What are the common ways to import private data into Google Colaboratory notebooks? Is it possible to import a non-public Google sheet? You can't read from system files. The introductory docs link to a guide on using BigQuery, but that seems a bit... much.
An official example notebook demonstrating local file upload/download and integration with Drive and sheets is available here:
https://colab.research.google.com/notebooks/io.ipynb
The simplest way to share files is to mount your Google Drive.
To do this, run the following in a code cell:
from google.colab import drive
drive.mount('/content/drive')
It will ask you to visit a link to ALLOW "Google Files Stream" to access your drive. After that a long alphanumeric auth code will be shown that needs to be entered in your Colab's notebook.
Afterward, your Drive files will be mounted and you can browse them with the file browser in the side panel.
Here's a full example notebook
Upload
from google.colab import files
files.upload()
Download
files.download('filename')
List directory
files.os.listdir()
step 1- Mount your Google Drive to Collaboratory
from google.colab import drive
drive.mount('/content/gdrive')
step 2- Now you will see your Google Drive files in the left pane (file explorer). Right click on the file that you need to import and select çopy path.
Then import as usual in pandas, using this copied path.
import pandas as pd
df=pd.read_csv('gdrive/My Drive/data.csv')
Done!
Simple way to import data from your googledrive - doing this save people time (don't know why google just doesn't list this step by step explicitly).

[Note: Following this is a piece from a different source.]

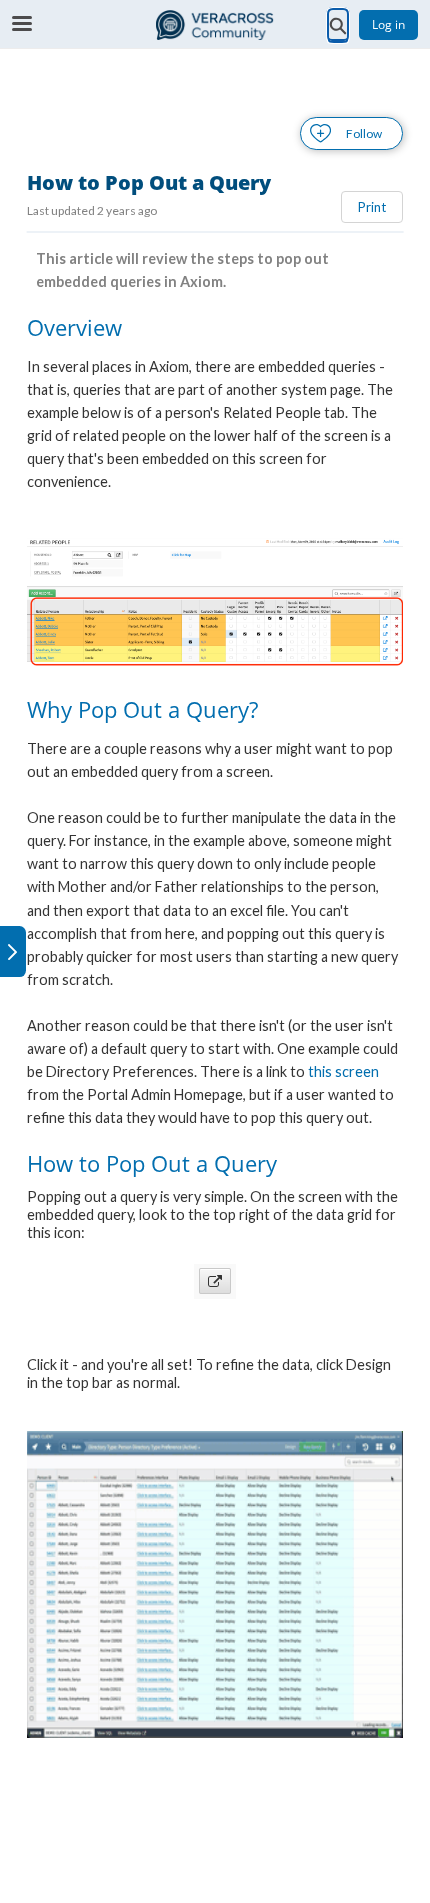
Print (372, 207)
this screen (343, 1071)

INSTALL AND AUTHENTICATE PYDRIVE
!pip install -U -q PyDrive ## you will have install for every colab session
from pydrive.auth import GoogleAuth
from pydrive.drive import GoogleDrive
from google.colab import auth
from oauth2client.client import GoogleCredentials
# 1. Authenticate and create the PyDrive client.
auth.authenticate_user()
gauth = GoogleAuth()
gauth.credentials = GoogleCredentials.get_application_default()
drive = GoogleDrive(gauth)
UPLOADING
if you need to upload data from local drive:
from google.colab import files
uploaded = files.upload()
for fn in uploaded.keys():
print('User uploaded file "{name}" with length {length} bytes'.format(name=fn, length=len(uploaded[fn])))
execute and this will display a choose file button - find your upload file - click open
After uploading, it will display:
sample_file.json(text/plain) - 11733 bytes, last modified: x/xx/2018 - %100 done
User uploaded file "sample_file.json" with length 11733 bytes
CREATE FILE FOR NOTEBOOK
If your data file is already in your gdrive, you can skip to this step.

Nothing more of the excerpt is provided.